Deutsches
Historisches
Museum
Streikpostkarten in Frankreich und Deutschland
1884-1914
Friedhelm Boll, Seite 1 2 3 5
Das weit freiere französische Demonstrationsrecht eröffnete naturgemäß den Gefühlen der Streikenden auch größere und spontanere Artikulationsmöglichkeiten. Allen voran sei der demonstrative Streikumzug meist mit improvisierter roter Fahne, manchmal auch mit einem Musikcorps an der Spitze erwähnt. Nicht selten sind es Frauen oder Mädchen, die das proletarische Symbol der roten Fahne tragen, die fast durchweg die republikanische Trikolore verdrängt hatte. Der Streik machte Spaß; man lachte und freute sich, sei es beim Demonstrieren, bei der gemeinsamen Streikmahlzeit, beim Posieren für den Fotografen oder beim Kartoffelschälen mit Streikführer, Bürgermeister und sozialistischem Abgeordneten. Aber auch Soldaten lachten und winkten in die Kamera. In Indret spielte eine gewerkschaftliche Musikgruppe die "Internationale" vor dem Schloss des Fabrikanten.

Für deutsche Arbeitskämpfe sind derartig festliche Begleitumstände ebenfalls überliefert, ohne dass wir jedoch Bildmaterial besitzen. So wanderten Mühlhausener Textilarbeiterinnen 1890 regelmäßig ins Grüne und kamen erst abends "blumenbekränzt" wieder zurück.20 Auch Ruhrbergarbeiter gestalteten solche Streikumzüge, die - wie schon in Mühlhausen - vielfach dazu genutzt wurden, andere Fabrikbelegschaften zur Teilnahme am Streik aufzufordern. Bis 1918 folgte derartigen Manifestationen allerdings regelmäßig die militärische oder polizeiliche Repression.21
Naturgemäß war den Fotografen die öffentliche Seite der Arbeitskämpfe leichter zugänglich als das Innere der Betriebe. Daher gibt es nur wenig betriebsinterne Aufnahmen. Aber auch dort, wo sich die Betriebstore (meist wegen der zur Hilfe gerufenen Ordnungsmacht) öffneten, fehlte der Aspekt des Lustigen nicht, etwa bei einer Postkartenserie über den nordfranzösischen Eisenbahnerstreik von 1910).

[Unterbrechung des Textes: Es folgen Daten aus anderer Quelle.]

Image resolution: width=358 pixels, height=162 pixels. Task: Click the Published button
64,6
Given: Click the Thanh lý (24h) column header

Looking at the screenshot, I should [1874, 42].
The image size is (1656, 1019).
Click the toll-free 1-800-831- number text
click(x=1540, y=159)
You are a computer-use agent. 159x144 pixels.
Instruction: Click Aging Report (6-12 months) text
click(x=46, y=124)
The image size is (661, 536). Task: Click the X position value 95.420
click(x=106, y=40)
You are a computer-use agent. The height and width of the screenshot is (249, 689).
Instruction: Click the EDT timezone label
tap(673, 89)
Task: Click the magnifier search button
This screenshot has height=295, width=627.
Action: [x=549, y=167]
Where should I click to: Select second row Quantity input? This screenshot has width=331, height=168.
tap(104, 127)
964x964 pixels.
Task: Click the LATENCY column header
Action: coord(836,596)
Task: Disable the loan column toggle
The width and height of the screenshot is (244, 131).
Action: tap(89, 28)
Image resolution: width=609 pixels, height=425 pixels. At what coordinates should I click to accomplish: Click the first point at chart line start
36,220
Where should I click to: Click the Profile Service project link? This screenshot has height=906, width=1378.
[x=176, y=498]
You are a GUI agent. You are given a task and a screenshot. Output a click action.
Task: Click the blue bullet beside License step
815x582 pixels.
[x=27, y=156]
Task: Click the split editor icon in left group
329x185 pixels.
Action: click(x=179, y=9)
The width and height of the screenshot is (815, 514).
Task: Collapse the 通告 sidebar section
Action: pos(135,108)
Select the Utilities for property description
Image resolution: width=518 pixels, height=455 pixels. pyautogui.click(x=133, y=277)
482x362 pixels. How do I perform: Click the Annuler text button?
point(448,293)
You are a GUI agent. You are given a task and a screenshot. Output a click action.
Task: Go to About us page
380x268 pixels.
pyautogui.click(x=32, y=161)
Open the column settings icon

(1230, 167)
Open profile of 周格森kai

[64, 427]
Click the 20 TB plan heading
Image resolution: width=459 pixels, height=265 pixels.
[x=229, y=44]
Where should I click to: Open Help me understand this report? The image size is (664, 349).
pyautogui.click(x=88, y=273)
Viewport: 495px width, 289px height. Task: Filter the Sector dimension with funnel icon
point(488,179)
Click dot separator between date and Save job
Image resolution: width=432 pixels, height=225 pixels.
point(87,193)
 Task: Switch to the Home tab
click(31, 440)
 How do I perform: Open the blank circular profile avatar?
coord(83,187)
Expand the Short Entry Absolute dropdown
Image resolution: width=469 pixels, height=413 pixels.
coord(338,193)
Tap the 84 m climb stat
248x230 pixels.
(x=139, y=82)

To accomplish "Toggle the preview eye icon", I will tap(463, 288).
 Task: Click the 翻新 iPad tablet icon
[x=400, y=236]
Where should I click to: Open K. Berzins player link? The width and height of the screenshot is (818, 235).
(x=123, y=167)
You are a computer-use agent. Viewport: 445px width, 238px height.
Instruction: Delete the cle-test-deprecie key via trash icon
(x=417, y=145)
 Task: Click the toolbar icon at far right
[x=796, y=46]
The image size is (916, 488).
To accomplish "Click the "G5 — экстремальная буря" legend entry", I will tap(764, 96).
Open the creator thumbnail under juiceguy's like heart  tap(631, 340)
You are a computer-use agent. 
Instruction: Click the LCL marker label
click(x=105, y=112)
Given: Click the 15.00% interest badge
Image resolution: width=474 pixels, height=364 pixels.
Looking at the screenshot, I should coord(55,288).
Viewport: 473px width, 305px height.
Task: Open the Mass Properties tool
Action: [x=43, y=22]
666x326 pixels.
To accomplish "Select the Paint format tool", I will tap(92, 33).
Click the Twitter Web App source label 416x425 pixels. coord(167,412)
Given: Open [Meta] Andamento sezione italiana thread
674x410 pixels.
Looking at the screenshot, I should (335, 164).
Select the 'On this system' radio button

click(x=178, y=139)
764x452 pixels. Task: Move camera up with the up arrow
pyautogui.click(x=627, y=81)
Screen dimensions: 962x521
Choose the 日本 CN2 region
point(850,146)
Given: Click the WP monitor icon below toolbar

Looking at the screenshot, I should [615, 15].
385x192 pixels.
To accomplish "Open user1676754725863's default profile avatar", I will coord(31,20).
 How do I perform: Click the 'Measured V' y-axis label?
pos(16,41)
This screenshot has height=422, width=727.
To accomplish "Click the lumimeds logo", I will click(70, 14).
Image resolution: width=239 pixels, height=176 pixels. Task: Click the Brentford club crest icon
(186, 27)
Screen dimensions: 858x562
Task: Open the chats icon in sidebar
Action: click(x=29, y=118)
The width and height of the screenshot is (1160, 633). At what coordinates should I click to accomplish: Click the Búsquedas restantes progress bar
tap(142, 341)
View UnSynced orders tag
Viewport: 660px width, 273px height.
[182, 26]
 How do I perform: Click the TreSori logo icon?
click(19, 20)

Der dokumentarische Charakter der Streikpostkarten konnte auch denunziatorische Funktionen annehmen: Da wurde das Elend der "exmittierten Steinarbeiter" aus Strehlen (Schlesien) unter Beweis gestellt, die sich mit ihrem gesamten Hausrat auf freiem Feld wiederfanden, da wurde des Maschinenmeisters und Tarifobmanns Johann Solinger aus Tetschen gedacht, der "durch den Streikbrecher-Agenten Paul Keiling" erschossen worden sei, oder es wurde in vielfältigen Abwandlungen die Polizei - in Frankreich häufig auch die Armee - als Hilfsorgan der Unternehmermacht bloßgestellt.
Das repressive Vereins-, Demonstrations- und Streikrecht und die im Wilhelminischen Reich übliche schikanöse Rechtsprechung gegen das Streikpostenstehen, gegen öffentliche Streikversammlungen und Streikumzüge dürften wichtige Ursachen für den Mangel an dokumentarischer Bildberichterstattung über deutsche Arbeitskämpfe sein. So wurde die deutsche Arbeiterbewegung weit stärker als die französische in die stille Organisationsarbeit im Verein, hinter die verschlossenen Türen der Versammlungssäle und in die sozialistischen Kulturorganisationen gedrängt. Der Arbeitskampf wurde schnell zur Vereins-, ja zur Verbandssache: (typisch dafür ist etwa eine allegorische Streikpostkarte aus Wien, auf der mitgeteilt wurde, der Streik hätte "mit einem Sieg der Organisation", also der Gewerkschaft geendet). In Frankreich hielten sich demgegenüber bis 1914 die spontaneren Formen der Streikorganisation: die Vollversammlung der Streikenden, das ad hoc gewählte Streikkomitee und das öffentliche Sammeln von Streikunterstützung, obwohl auch hier wie in Deutschland über drei Viertel aller Streiks von Gewerkschaftsseite geführt wurden.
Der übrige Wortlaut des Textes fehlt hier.